Phew! Anyone holding her breath about how Supreme Court Justice Brett Kavanaugh would decide on women’s rights issues can exhale—tentatively. On December 10, the U.S. Supreme Court declined to hear a case brought by Kansas and Louisiana that sought to squash Medicaid funding for Planned Parenthood and other women’s reproductive health services providers. While three conservative justices would have allowed the case to proceed, Justice Kavanaugh, along with fellow conservative Chief Justice John Roberts and the court’s four liberal justices, shut it down.
This decision helps recast the court as the nonpartisan entity it is intended to be.

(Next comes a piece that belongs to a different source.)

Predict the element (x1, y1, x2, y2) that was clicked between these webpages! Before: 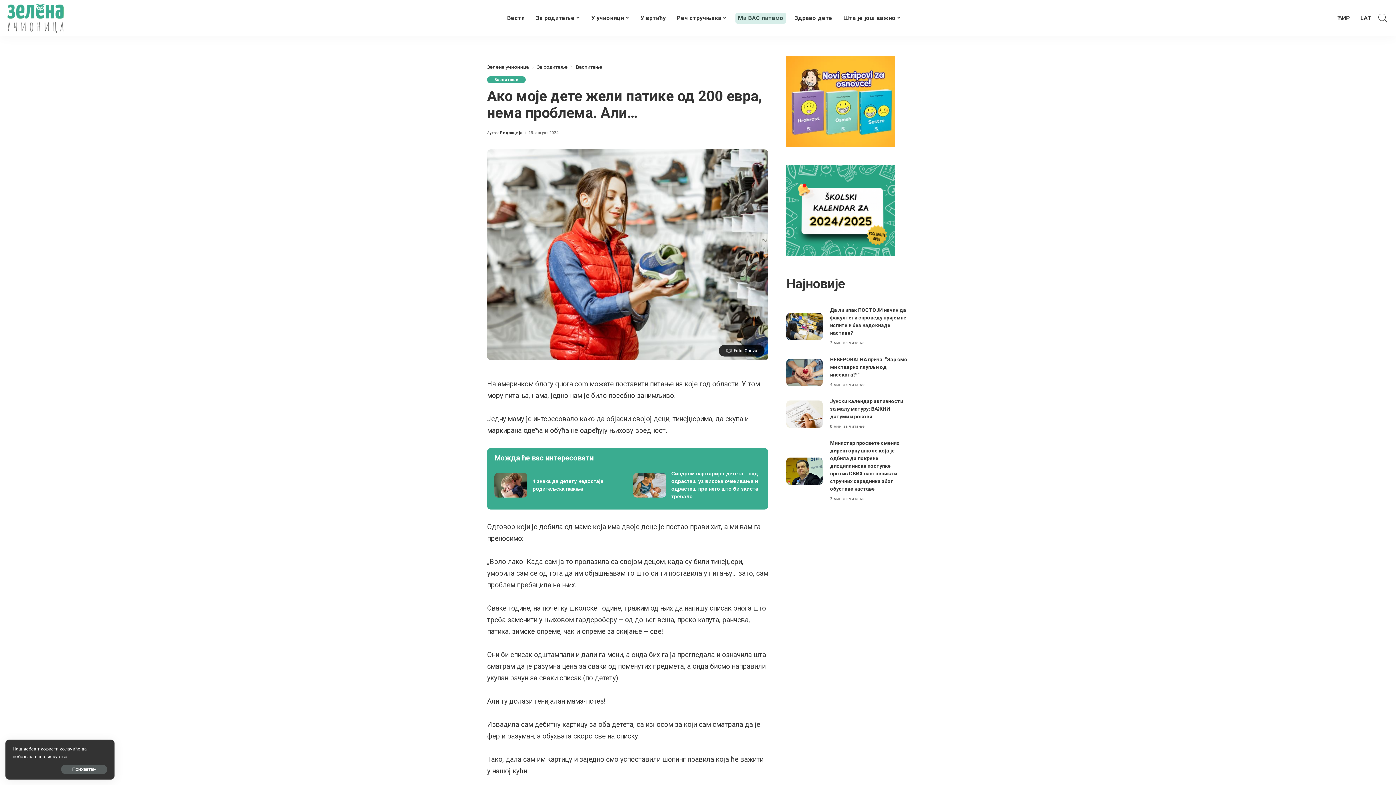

The case, an attempt to block Medicaid funding for such basic services as vaccines, cancer screening, and prenatal care for low-income women, did not involve federal money for abortion, which is barred by law. It dates back to 2015, when largely discredited videos trying to depict Planned Parenthood as purveyors of fetal tissue were released by an anti-choice group. Swayed by the bogus clips, several states pulled the plug on Medicaid provider agreements with Planned Parenthood and similar organizations, which in turn sued—and won. The Supreme Court, in refusing to hear the states’ appeals, upheld the lower courts’ findings.
A Right to Healthcare
Following the ugly nature of the Kavanaugh confirmation hearings, complicated disturbingly by several women accusing him of sexual misconduct and further fueling the nation’s divisiveness, this decision helps recast the court as the nonpartisan entity it is intended to be. As Justice Elena Kagan stated in October: “An incredibly important thing for the court to guard is this reputation of being fair, of being impartial, of being neutral, and not being simply an extension of the terribly polarized political process and environment that we live in.”

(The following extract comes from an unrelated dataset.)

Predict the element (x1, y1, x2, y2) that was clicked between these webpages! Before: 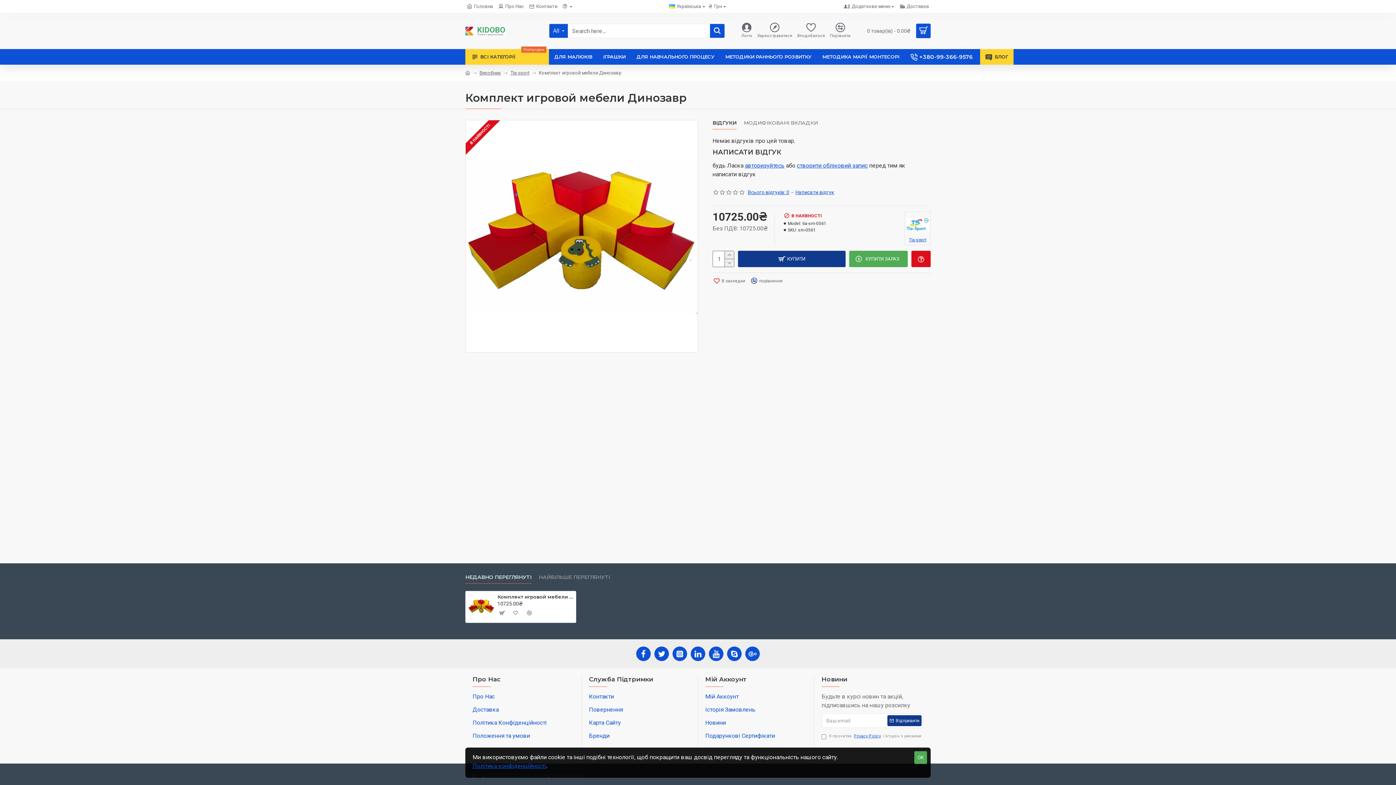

“Every person has a fundamental right to health care, no matter who they are, where they live, or how much they earn,” Leana Wen, MD, president of Planned Parenthood Federation of America, said in regard to the victory. “As a doctor, I have seen what’s at stake when people cannot access the care they need, and when politics gets in the way of people making their own health care choices. We won’t stop fighting for every patient who relies on Planned Parenthood for life-saving, life-changing care.”